To learn more about Eleanor Vere Boyle (1825-1916),  Oxford DNB Artilce

If you would like to learn a bit more about Hallam and Audrey (Boyle) Tennyson who married Hallam when he became a Baron and they were Lord and Lady Tennyson.  You can read my article on their marriage and family,  Harold Courtenay-Tennyson

I wanted to share one last reference to The May Queen that I came across in my copy of, The Letter of Emily Lady Tennyson where Emily Tennyson writes to Margaret Gatty in 1859 saying, "He (Ally) has been so good as to take charge of "The Grandmother," who is to be left at Burlington House prefactory to her introduction into the world in company with "The May Queen." 



I thought this interesting as well. Tennyson himself mentions The May Queen in a letter to William Richardson Dempster on 24 January 1847 he explains, "Of course you have my full permission to publish the May-Queen with any one you choose, nor is it necessary to write to Moxon upon the subject except you wish to be very civil: by the bye did I give you a copy of my book when I was in London? If I did not, I ought to have done: so if you write to Moxon tell him from me to let you have one: that is if you don’t care overloading your portmanteau with two copies of one work: it is true that I am not near to inscribe it to you; but you can cut off the top of the following page and paste it into the book.

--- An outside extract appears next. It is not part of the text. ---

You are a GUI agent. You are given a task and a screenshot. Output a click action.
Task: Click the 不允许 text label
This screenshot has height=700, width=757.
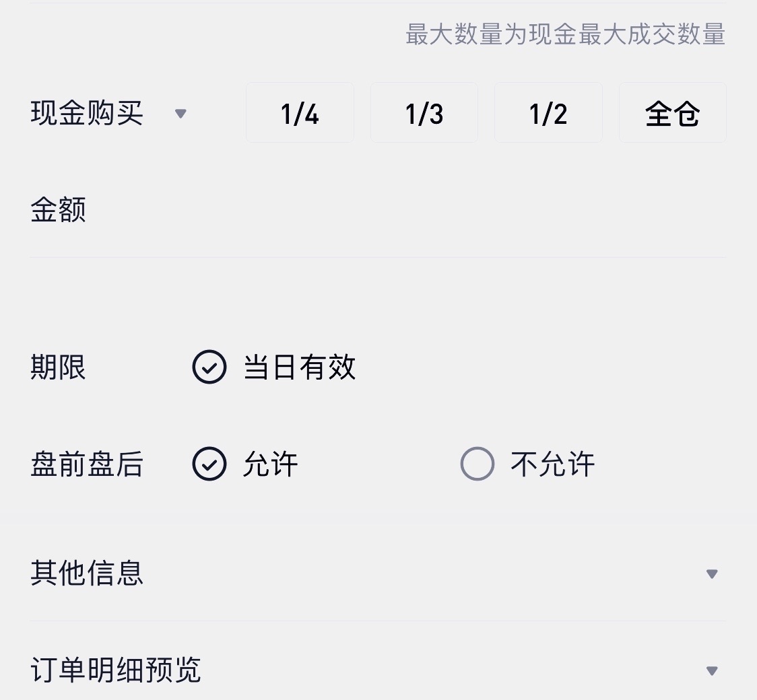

Most truly yours A. Tennyson.”  (The Letters of Alfred Lord Tennyson (1821-1850) Volume 1)
 
 New Year's Eve, illustration from 'The May Queen' by Alfred, Lord Tennyson, 1875 (albumen print), Cameron, Julia Margaret (1815-79) / Private Collection / The Bridgeman Art Library -- THE MAN FEATURED IS LIONEL TENNYSON, YOUNGEST SON OF ALFRED TENNYSON WHO WAS 21 YEARS OLD IN 1875 WHEN MRS. CAMERON TOOK THIS PHOTO. THE WOMAN REPRESENTING THE MAY QUEEN IS EMILY PEACOCK A WOMAN WHO OFTEN MODELED FOR JULIA MARGARET CAMERON. 


Comments

Kevin Marsh said…
Hello Kimberly,

What a fantastic piece of history, just imagine how many people have owned and handled your book. Where has it been all of its life? You must get such a thrill every time you pick it up.

All the best

Kevin Marsh
Kimberly Eve said…
Hi Kevin,
Yes, it definitely is thrilling and I have wondered who has owned it before me? How many beautiful homes has it occupied? Have any famous hands held it? Thanks for stopping by!
jeannetreat said…
What a great find!
Kimberly Eve said…
Hi Jeanne,
I didn't realize the Tennyson family history when I bought it. I knew about the connection to his wife of course but the rest is wonderful. What a treasure!